Below are some records; output exactly the lines from the line with "Collapse Test Case/Acceptance" to the line with "This screenshot has height=938, width=1288.", both ends kept, and nothing more.
The input START
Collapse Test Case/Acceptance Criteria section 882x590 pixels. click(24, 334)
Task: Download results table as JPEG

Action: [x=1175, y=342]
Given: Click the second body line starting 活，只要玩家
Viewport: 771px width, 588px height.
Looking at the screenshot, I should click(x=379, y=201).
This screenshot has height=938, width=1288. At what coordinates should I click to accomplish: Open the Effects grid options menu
The input END
The input START
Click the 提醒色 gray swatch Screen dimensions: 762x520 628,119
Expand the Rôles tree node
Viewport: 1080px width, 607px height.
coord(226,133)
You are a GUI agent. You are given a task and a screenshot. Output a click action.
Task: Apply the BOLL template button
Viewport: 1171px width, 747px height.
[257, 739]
The input END
The input START
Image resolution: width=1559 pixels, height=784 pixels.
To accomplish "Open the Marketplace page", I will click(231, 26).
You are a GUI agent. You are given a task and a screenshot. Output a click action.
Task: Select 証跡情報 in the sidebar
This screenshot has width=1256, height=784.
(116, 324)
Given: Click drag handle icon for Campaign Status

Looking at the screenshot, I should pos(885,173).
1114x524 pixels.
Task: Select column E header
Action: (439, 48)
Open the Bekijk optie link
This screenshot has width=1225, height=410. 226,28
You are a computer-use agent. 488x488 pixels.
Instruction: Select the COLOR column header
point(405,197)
The input END
Result below:
Collapse Test Case/Acceptance Criteria section 882x590 pixels. click(24, 334)
Task: Download results table as JPEG

Action: [x=1175, y=342]
Given: Click the second body line starting 活，只要玩家
Viewport: 771px width, 588px height.
Looking at the screenshot, I should click(x=379, y=201).
This screenshot has height=938, width=1288. At what coordinates should I click to accomplish: Open the Effects grid options menu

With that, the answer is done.